Electronic health record messages to patients drafted by generative AI were of similar quality and accuracy to those written by healthcare professionals, according to a newly published study conducted using queries from NYU Langone Health patients.
The analysis, headed by researchers at the system’s affiliate NYU Grossman School of Medicine, had 16 primary care physicians rate AI and human drafts without knowing how each was written.
Among a sample of 334 AI-drafted messages and 169 from professionals (both physicians and non-physicians), the raters found both sets to be on par regarding informational content, completeness and whether the grader would use the draft or start again from scratch.
The findings “suggest chatbots could reduce the workload of care providers by enabling efficient and empathetic responses to patients’ concerns,” study lead William Small, M.D., of the medical school, said in a release.
There were specific areas in which the message responses drafted by the AI—a private instance of OpenAI’s Chat GPT-4—were rated more and less favorably than the human drafts, the researchers wrote.

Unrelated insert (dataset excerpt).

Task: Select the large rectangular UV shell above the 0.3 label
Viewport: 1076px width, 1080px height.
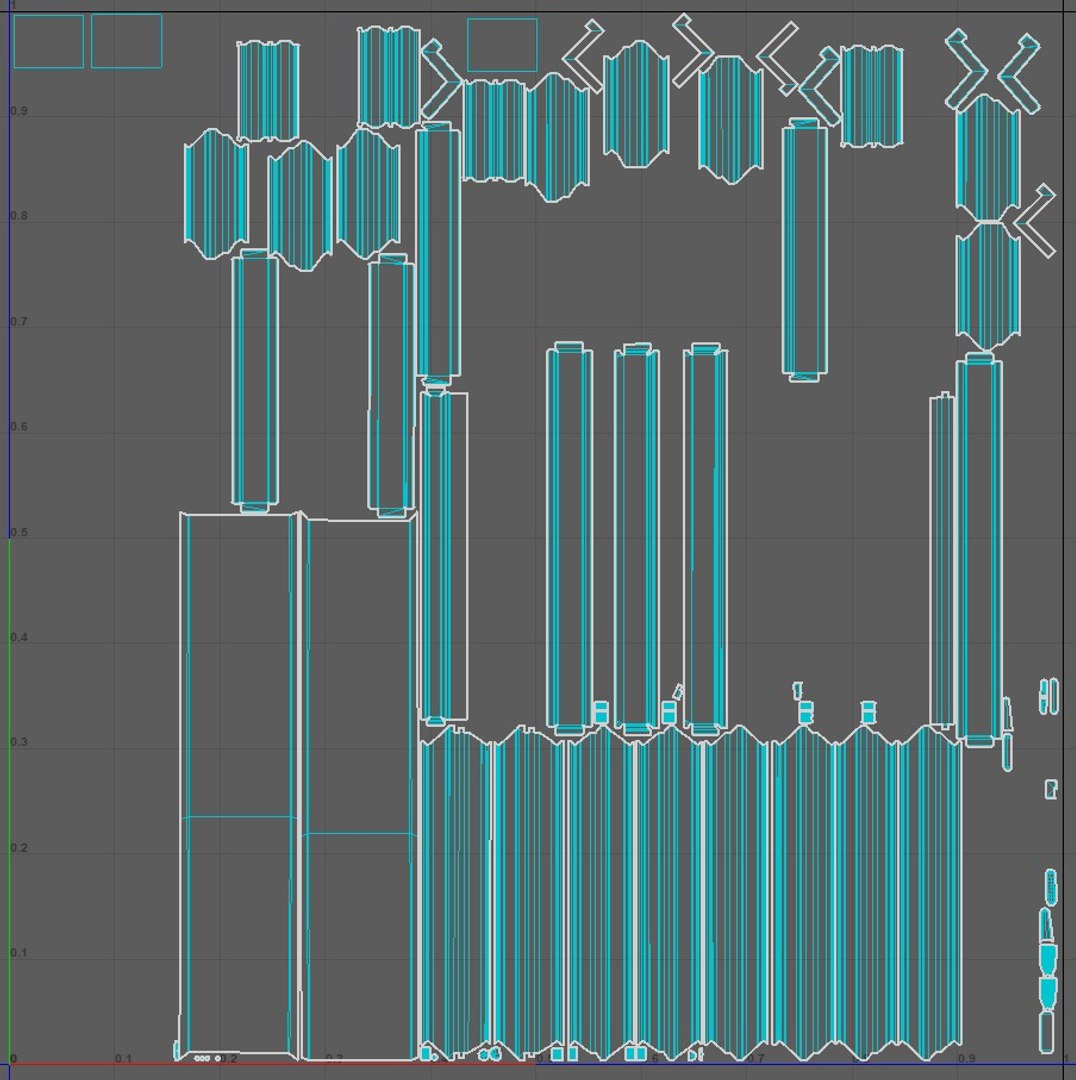Action: pos(360,789)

AI drafts deemed to be usable were rated as more empathetic than usable drafts from humans. They also had higher ratings for understandability and tone and were more likely to use language conveying positivity and affiliation with the patients.
Of note, a subsequent analysis found that human drafts penned by physicians, rather than non-physicians, rated more poorly on communication quality, though the researchers speculated that the finding could result from the physicians tackling more challenging patient questions than their colleagues.
At the same time, researchers wrote that the technology drafted responses that were 38% longer and 31% more likely to include complex language, writing at an eighth-grade level as opposed to human drafters’ sixth-grade level.
The researchers pointed to complexity as a key area for future improvement and warned that more linguistically complex responses could be preferred by physicians rating and using the drafts. That preference could “burden those with low health or English literacy,” and could contribute to concerns of the technology furthering health inequities.
The technology’s draft performance also tended to vary between subject or message type, with the researchers calling out lab results in particular as an area in need of further refinement.
Smoothing down the rough edges of generative AI-drafted patient messages could be worth the time for providers. NYU Langone is among the many healthcare organizations that saw an uptick in patient messages and virtual communications in recent years. Health system physician saw a 30% annual increase in recent years in the number of messages received daily, according to an article by Paul A. Testa, MD, chief medical information officer at NYU Langone. Is not uncommon for physicians to receive more than 150 In Basket messages per day, Testa wrote.
The resulting burdens for responding physicians has not only been financially inefficient but a contributing factor to practitioners’ stress and burnout.
“This work demonstrates that the AI tool can build high-quality draft responses to patient requests,” Devin Mann, M.D., corresponding author and senior director of informatics innovation in NYU Langone’s Medical Center Information Technology, said in a release. “With this physician approval in place, GenAI message quality will be equal in the near future in quality, communication style, and usability to responses generated by humans,”
While several organizations have tackled the influx by attaching charges to the most time-consuming responses, others have taken NYU’s approach and explored how generative AI could cut down the workload.
Additionally, a study published in April from Kaiser Permanente researchers explored another approach in which algorithms attached category labels to patient messages. The system would then direct the messages to respondents with the appropriate level of expertise, saving the most complicated queries for physicians and allowing medical assistants or teleservice representatives handle the others.